Two young students in Kota coaching centers died by suicide in 6 hours, on 27 August 2023. They added two to the count of suicides by the coaching class students in that city, making it 23 this year.
As a practicing psychologist, I recently had a few frantic calls from a father, a lower rung government employee, whose daughter competed in a big entrance exam and bagged a seat in a top-class Indian institution for higher studies. She joined the institute and had to be brought back in a week’s time because she developed anxiety and panic attacks there as she just could not cope in the institute’s environment. I spoke to her. Most students in her institute came from the upper strata of the society or were brought up in the modern-day living environment that the millennials and beyond are used to. The institute’s environment contradicted a lot with her humble background. This broke her self-confidence and anxiety and panic attacks gripped her in just one or two days, crippling her mentally and emotionally.
Many of the students preparing for highly competitive examinations with the support of expensive and rigorous coaching classes like the ones in Kota (Rajasthan) fail to cope with the pressure, develop anxiety, lose self-confidence and end up feeling that they have reached a point of no return. When they slip into that kind of an extreme feeling, those who fail to find any source of mental and emotional support anywhere choose the saddest path of suicide as an escape route. My assessment of this conundrum broadly has the following contributing factors, even though they may not be applicable to all in their entirety and there could also be other contributing factors:
- Students with lesser capabilities to compete in the concerned examinations fail to realise their lower competence and choose to join Kota-type coaching classes leading to their underperformance and consequent disappointments.
- Overtly or covertly ambitious parents seeking to satisfy their own esteem needs, shaped by the family, relatives and acquaintances, push their children into situations of these kinds, even as they claim to have just their children’s 'bright' future in mind.
- The urge for 'success', 'achievement', 'competition', 'victory' etc. that our social beliefs drive into most of the people, make the parents, coaching class teachers and the students themselves send the students on a hopeless wild goose chase. The result often is deep disappointment for the victims who happen to be the students themselves.
- A huge chunk of students and youngsters these days lack basic life-skills because most of them grow up under over-providing parents who prevent them from getting exposed to common and natural problems of life and the skills to solve them. This leads to the collapse of the coping mechanism in the young ones.
- Many students may be academically brilliant. Yet they may be carrying unrecognised personality disorders that make them unfit for Kota-type coaching and even for the stream of study in the premier institution which they are yearning for.

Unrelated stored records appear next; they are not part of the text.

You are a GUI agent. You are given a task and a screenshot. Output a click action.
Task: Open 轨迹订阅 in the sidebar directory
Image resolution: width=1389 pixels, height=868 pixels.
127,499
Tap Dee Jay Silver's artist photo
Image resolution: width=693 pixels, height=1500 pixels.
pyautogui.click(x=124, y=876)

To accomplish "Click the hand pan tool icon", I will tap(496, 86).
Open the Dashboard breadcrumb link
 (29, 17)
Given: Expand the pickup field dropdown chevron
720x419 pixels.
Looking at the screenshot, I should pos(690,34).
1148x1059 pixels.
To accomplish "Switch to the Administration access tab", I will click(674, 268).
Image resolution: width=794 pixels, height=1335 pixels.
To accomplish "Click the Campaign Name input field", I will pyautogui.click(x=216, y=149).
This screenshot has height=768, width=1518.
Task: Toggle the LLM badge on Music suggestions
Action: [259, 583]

In my assessment of the problem, the solutions need not come entirely from preventing the coaching classes from conducting frequent assessments and examinations or the kneejerk setting up of “counselling centers”. Instead, lasting results in terms of preventing further suicides in the coaching classes of Kota and elsewhere could come from some of the following:
- Before pushing students into situations like competitive examinations and coaching classes, get them assessed by professionals like psychologists and career counsellors.
- Parents need to understand the importance of building life skills into their children. WHO has prepared a comprehensive list of essential life skills which they need to comprehend and help in developing them in their children.
- Parents need to become aware of the dangers of nurturing esteem needs that they unconsciously try to fulfil through their children even when they tend to believe that what they are trying to push their children into was for their brighter future.
- Insist on the teachers, coaching programme designers and owners of the coaching classes undergoing training programmes on human behaviour and mental health management periodically. The coaching centers should also undergo mental health environment audits intermittently. This should include the quality of their internal mental health and counselling resources.
- The coaching classes should conduct independent psychological assessment of every student before granting admission.
Those who are not used to accepting mental wellbeing as the greatest “achievement” a human being can ever have will get a feeling that the suggestions made above are too utopian and not practical in a competitive and success-chasing living environment like ours. Such people, abundant in oursociety, are very likely to keep raising the bars of competition among the young ones, ignorant of the damages it can cause to them forever. And our society, which continues to view mental health issues other than full-fledged madness as non-existent, may not mind gulping down Kota-type suicides – be it 23 or 123 in a year, as just numbers.